- What you will do
Retype the full set of data, character for character.

____________________

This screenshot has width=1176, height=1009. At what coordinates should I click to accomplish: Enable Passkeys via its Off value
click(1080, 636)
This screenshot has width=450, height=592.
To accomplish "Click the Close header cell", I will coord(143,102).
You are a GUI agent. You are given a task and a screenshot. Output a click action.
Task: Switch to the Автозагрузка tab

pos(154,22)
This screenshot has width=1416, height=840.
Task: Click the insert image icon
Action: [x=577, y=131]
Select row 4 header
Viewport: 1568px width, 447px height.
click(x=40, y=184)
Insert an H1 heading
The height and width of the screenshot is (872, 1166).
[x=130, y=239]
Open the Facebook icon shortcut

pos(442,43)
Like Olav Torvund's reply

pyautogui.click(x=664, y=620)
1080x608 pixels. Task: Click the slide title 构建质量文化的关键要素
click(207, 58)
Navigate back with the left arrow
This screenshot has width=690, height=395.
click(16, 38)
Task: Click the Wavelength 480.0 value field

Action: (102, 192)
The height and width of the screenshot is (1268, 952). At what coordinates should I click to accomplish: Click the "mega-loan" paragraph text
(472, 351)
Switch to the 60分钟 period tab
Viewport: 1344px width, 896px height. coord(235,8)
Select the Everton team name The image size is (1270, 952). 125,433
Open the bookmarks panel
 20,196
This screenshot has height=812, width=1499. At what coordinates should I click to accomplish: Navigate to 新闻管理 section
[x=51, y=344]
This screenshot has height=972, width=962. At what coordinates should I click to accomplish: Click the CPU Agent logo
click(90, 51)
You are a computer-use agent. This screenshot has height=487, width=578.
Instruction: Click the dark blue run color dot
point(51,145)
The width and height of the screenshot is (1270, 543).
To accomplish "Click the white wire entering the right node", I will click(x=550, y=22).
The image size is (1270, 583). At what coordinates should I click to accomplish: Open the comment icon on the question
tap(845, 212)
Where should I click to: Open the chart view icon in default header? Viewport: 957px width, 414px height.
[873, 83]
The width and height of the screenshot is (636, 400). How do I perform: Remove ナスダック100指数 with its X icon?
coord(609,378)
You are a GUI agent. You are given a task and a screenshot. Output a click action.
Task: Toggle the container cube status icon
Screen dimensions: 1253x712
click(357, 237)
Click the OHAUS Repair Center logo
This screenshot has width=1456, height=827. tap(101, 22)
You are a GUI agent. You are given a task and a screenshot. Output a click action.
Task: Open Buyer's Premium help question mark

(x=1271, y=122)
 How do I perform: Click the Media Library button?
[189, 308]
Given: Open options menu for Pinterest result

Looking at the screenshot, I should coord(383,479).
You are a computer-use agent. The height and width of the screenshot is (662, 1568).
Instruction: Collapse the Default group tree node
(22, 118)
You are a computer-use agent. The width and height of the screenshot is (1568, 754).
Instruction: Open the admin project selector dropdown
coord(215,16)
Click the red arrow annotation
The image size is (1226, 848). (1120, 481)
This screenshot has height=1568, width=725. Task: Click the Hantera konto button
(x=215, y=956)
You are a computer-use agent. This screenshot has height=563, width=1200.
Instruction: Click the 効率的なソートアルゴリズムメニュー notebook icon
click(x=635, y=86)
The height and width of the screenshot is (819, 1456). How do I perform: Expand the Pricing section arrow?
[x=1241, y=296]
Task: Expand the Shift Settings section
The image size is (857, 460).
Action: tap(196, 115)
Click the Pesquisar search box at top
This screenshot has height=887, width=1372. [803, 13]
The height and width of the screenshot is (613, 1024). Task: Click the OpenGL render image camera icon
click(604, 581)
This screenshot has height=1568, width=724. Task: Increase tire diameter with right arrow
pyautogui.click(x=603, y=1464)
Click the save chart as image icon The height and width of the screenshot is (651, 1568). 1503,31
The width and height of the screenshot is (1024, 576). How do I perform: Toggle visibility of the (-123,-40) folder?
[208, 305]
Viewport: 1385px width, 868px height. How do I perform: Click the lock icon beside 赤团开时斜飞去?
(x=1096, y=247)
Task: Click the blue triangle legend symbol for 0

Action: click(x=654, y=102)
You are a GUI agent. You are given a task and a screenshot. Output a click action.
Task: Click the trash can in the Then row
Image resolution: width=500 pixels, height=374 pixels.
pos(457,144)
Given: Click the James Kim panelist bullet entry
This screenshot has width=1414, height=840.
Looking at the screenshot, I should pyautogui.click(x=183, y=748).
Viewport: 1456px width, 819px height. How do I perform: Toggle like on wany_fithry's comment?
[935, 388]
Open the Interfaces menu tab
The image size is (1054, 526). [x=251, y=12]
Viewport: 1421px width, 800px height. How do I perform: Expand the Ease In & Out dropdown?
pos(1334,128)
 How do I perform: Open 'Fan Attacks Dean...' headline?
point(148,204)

____________________

- Response box
This screenshot has width=1176, height=1009. At what coordinates should I click to accomplish: Enable Passkeys via its Off value
click(1080, 636)
This screenshot has width=450, height=592.
To accomplish "Click the Close header cell", I will coord(143,102).
You are a GUI agent. You are given a task and a screenshot. Output a click action.
Task: Switch to the Автозагрузка tab

pos(154,22)
This screenshot has width=1416, height=840.
Task: Click the insert image icon
Action: [x=577, y=131]
Select row 4 header
Viewport: 1568px width, 447px height.
click(x=40, y=184)
Insert an H1 heading
The height and width of the screenshot is (872, 1166).
[x=130, y=239]
Open the Facebook icon shortcut

pos(442,43)
Like Olav Torvund's reply

pyautogui.click(x=664, y=620)
1080x608 pixels. Task: Click the slide title 构建质量文化的关键要素
click(207, 58)
Navigate back with the left arrow
This screenshot has width=690, height=395.
click(16, 38)
Task: Click the Wavelength 480.0 value field

Action: (102, 192)
The height and width of the screenshot is (1268, 952). At what coordinates should I click to accomplish: Click the "mega-loan" paragraph text
(472, 351)
Switch to the 60分钟 period tab
Viewport: 1344px width, 896px height. coord(235,8)
Select the Everton team name The image size is (1270, 952). 125,433
Open the bookmarks panel
 20,196
This screenshot has height=812, width=1499. At what coordinates should I click to accomplish: Navigate to 新闻管理 section
[x=51, y=344]
This screenshot has height=972, width=962. At what coordinates should I click to accomplish: Click the CPU Agent logo
click(90, 51)
You are a computer-use agent. This screenshot has height=487, width=578.
Instruction: Click the dark blue run color dot
point(51,145)
The width and height of the screenshot is (1270, 543).
To accomplish "Click the white wire entering the right node", I will click(x=550, y=22).
The image size is (1270, 583). At what coordinates should I click to accomplish: Open the comment icon on the question
tap(845, 212)
Where should I click to: Open the chart view icon in default header? Viewport: 957px width, 414px height.
[873, 83]
The width and height of the screenshot is (636, 400). How do I perform: Remove ナスダック100指数 with its X icon?
coord(609,378)
You are a GUI agent. You are given a task and a screenshot. Output a click action.
Task: Toggle the container cube status icon
Screen dimensions: 1253x712
click(357, 237)
Click the OHAUS Repair Center logo
This screenshot has width=1456, height=827. tap(101, 22)
You are a GUI agent. You are given a task and a screenshot. Output a click action.
Task: Open Buyer's Premium help question mark

(x=1271, y=122)
 How do I perform: Click the Media Library button?
[189, 308]
Given: Open options menu for Pinterest result

Looking at the screenshot, I should coord(383,479).
You are a computer-use agent. The height and width of the screenshot is (662, 1568).
Instruction: Collapse the Default group tree node
(22, 118)
You are a computer-use agent. The width and height of the screenshot is (1568, 754).
Instruction: Open the admin project selector dropdown
coord(215,16)
Click the red arrow annotation
The image size is (1226, 848). (1120, 481)
This screenshot has height=1568, width=725. Task: Click the Hantera konto button
(x=215, y=956)
You are a computer-use agent. This screenshot has height=563, width=1200.
Instruction: Click the 効率的なソートアルゴリズムメニュー notebook icon
click(x=635, y=86)
The height and width of the screenshot is (819, 1456). How do I perform: Expand the Pricing section arrow?
[x=1241, y=296]
Task: Expand the Shift Settings section
The image size is (857, 460).
Action: tap(196, 115)
Click the Pesquisar search box at top
This screenshot has height=887, width=1372. [803, 13]
The height and width of the screenshot is (613, 1024). Task: Click the OpenGL render image camera icon
click(604, 581)
This screenshot has height=1568, width=724. Task: Increase tire diameter with right arrow
pyautogui.click(x=603, y=1464)
Click the save chart as image icon The height and width of the screenshot is (651, 1568). 1503,31
The width and height of the screenshot is (1024, 576). How do I perform: Toggle visibility of the (-123,-40) folder?
[208, 305]
Viewport: 1385px width, 868px height. How do I perform: Click the lock icon beside 赤团开时斜飞去?
(x=1096, y=247)
Task: Click the blue triangle legend symbol for 0

Action: click(x=654, y=102)
You are a GUI agent. You are given a task and a screenshot. Output a click action.
Task: Click the trash can in the Then row
Image resolution: width=500 pixels, height=374 pixels.
pos(457,144)
Given: Click the James Kim panelist bullet entry
This screenshot has width=1414, height=840.
Looking at the screenshot, I should pyautogui.click(x=183, y=748).
Viewport: 1456px width, 819px height. How do I perform: Toggle like on wany_fithry's comment?
[935, 388]
Open the Interfaces menu tab
The image size is (1054, 526). [x=251, y=12]
Viewport: 1421px width, 800px height. How do I perform: Expand the Ease In & Out dropdown?
pos(1334,128)
 How do I perform: Open 'Fan Attacks Dean...' headline?
point(148,204)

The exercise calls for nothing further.